Below are some representative insights:
Rachel Naomi Remen created The Healer's Art, an innovative curriculum for medical students on reintegrating the heart and soul into contemporary medicine and restoring its integrity as a calling and a work of healing. She's a model of the Wounded Healer archetype, describing the two people in a healing relationship as peers, both wounded and both with healing capacity. "I don't believe one person heals another. I believe we invite the other person into a healing relationship. You may feel lost, frightened, trapped. My woundedness allows me to find you and be with you in a way that's nonjudgmental."
Richard Moss has taught about conscious relationship for more than thirty years. "When I was a traditional physician," he wrote, "I was content to regard healing as the restoration of health. But today I know healing is far more than a return to a former condition. True healing means drawing the circle of our being larger and becoming more inclusive, more capable of loving. In this sense, healing is not for the sick alone, but for all humankind." Describing healing as "a mystery," he continues: "In the end, healing must be a ceaseless process of relationship and rediscovery, moment by moment. The more we 'know' about healing, the more we are simultaneously carried toward something unknowable. For this reason all healing is in essence spiritual."
Joan Borysenko, psychologist and Harvard Medical School trained cell biologist, says healing is the rediscovery of who we are and who we've always been. "The message that underlies healing is simple yet radical: We are already whole... Underneath our fears and worries, unaffected by the many layers of our conditioning and actions, is a peaceful core. The work of healing is peeling away the barriers of fear that keep us unaware of our true nature of love, peace, and rich interconnection with the web of life."

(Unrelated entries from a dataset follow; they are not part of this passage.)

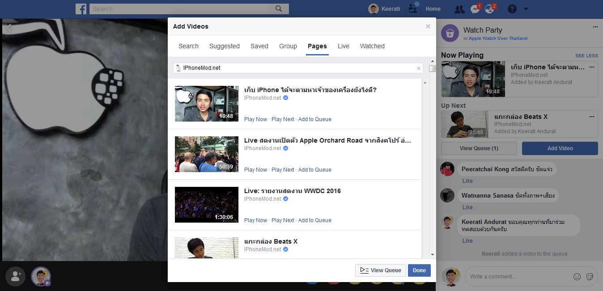The height and width of the screenshot is (291, 603).
Task: Switch to the Live tab
Action: point(344,46)
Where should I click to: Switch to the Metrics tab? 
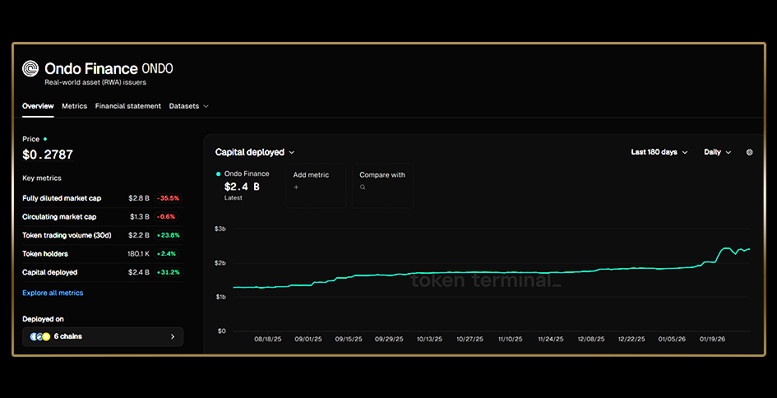pos(74,106)
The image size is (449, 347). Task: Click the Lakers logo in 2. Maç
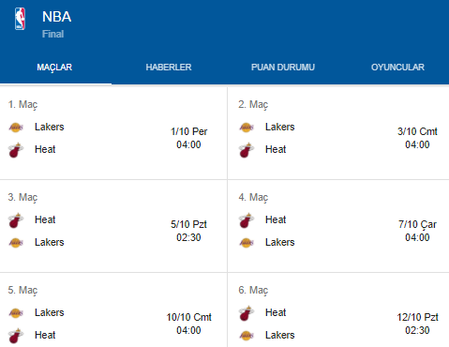(247, 128)
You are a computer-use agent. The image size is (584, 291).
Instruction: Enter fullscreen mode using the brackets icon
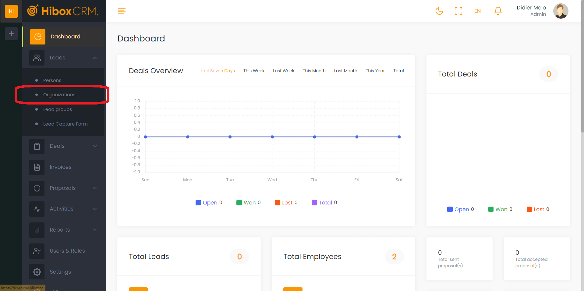tap(458, 11)
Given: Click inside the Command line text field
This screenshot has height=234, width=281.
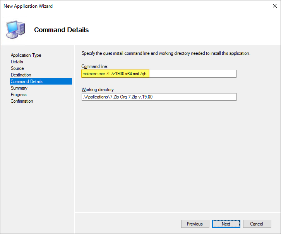Looking at the screenshot, I should [192, 74].
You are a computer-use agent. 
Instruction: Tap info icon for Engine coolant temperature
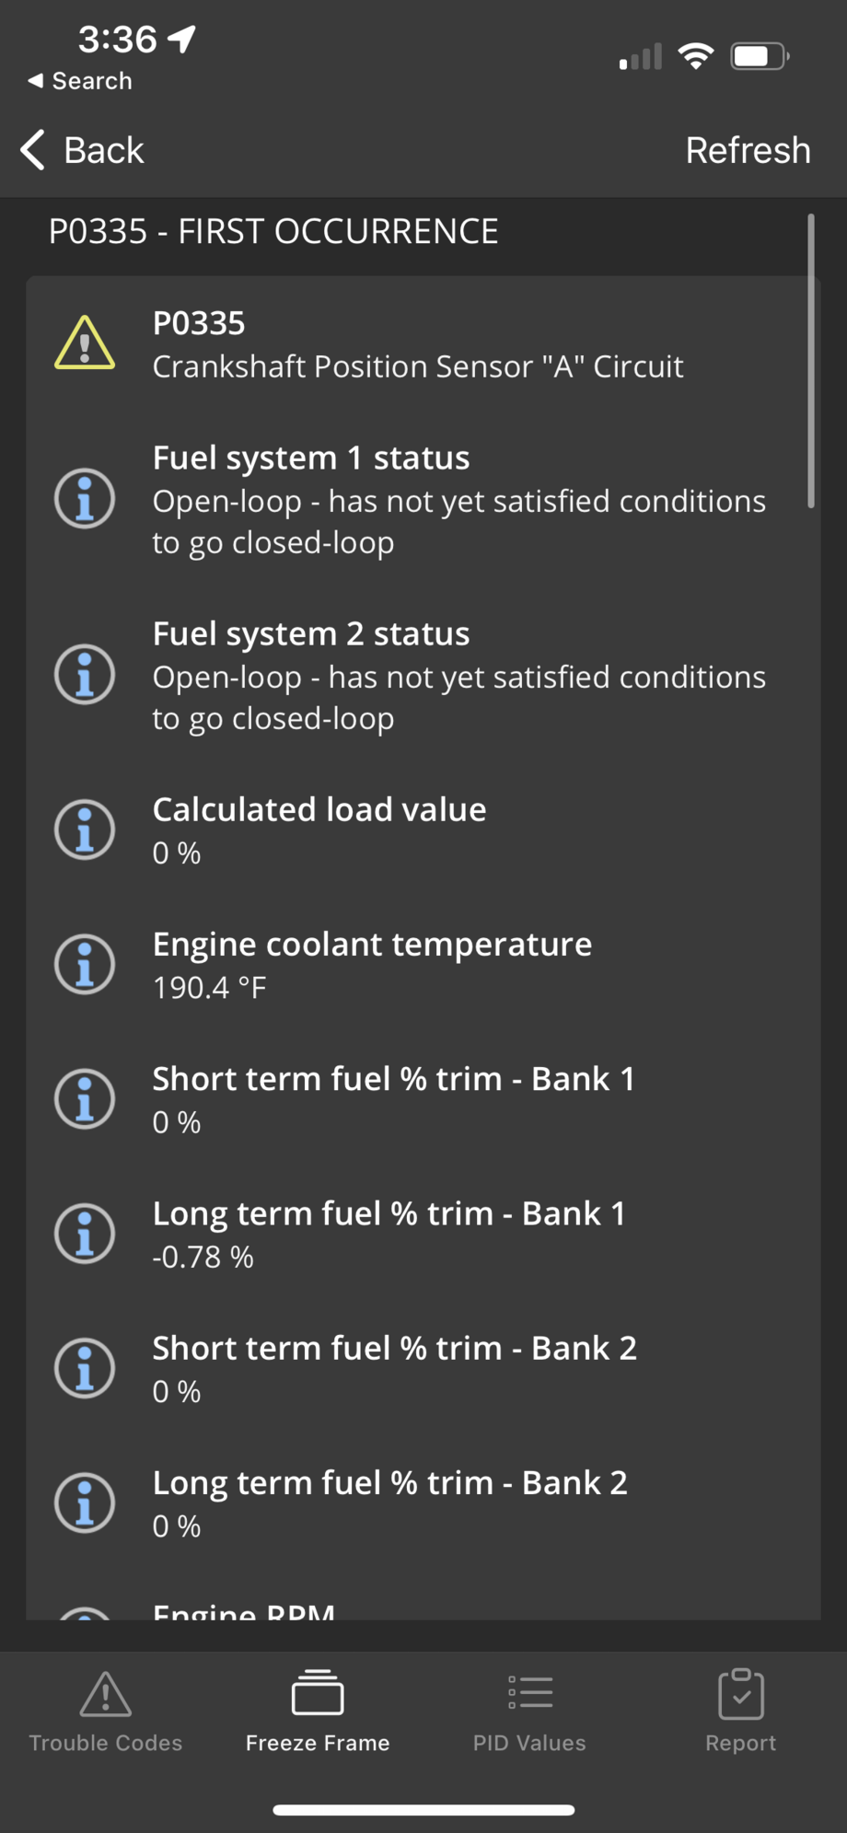[85, 964]
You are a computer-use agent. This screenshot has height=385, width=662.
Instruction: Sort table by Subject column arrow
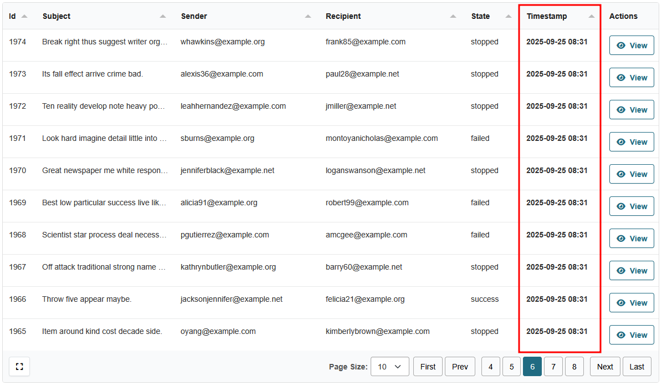coord(163,17)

Jack Schwartz, a pioneer in holistic health research and education, saw disease as a stagnant state where we hold back energy that can be released when we align ourselves with the process of transformation. The disease label creates "an attitude that constricts our life energy's flow, as if an enemy is attacking us from outside." He asked that healers be mapmakers or guides who walk alongside clients, showing them how to overcome the fear of change and release their own power.
Elisabeth Kübler-Ross, noted worldwide for her work in death, dying, and transition, believed people who are ill are often blocked by guilt, shame, or ambivalence. Once we learn to love and trust ourselves the spiritual dimension begins to open up and we're ready for healing. She also believed healing occurs at more than an individual level because each of us is "connected through a vast network of relationships to innumerable other people and creatures on the planet."
Hugh Prather, crisis therapist, columnist, and minister, believed it's a mistaken assumption that healing necessarily means a physical improvement and it's not up to us to prejudge the form of healing for a given person. Nor is it helpful to judge ourselves or others for being ill. "The pronouncement that cancer is caused by an inability to love, or that colds are signs of lack of joy, or that AIDS is the manifestation of sinful-mindedness would not be made in the first place if we had not already judged illness as wrong."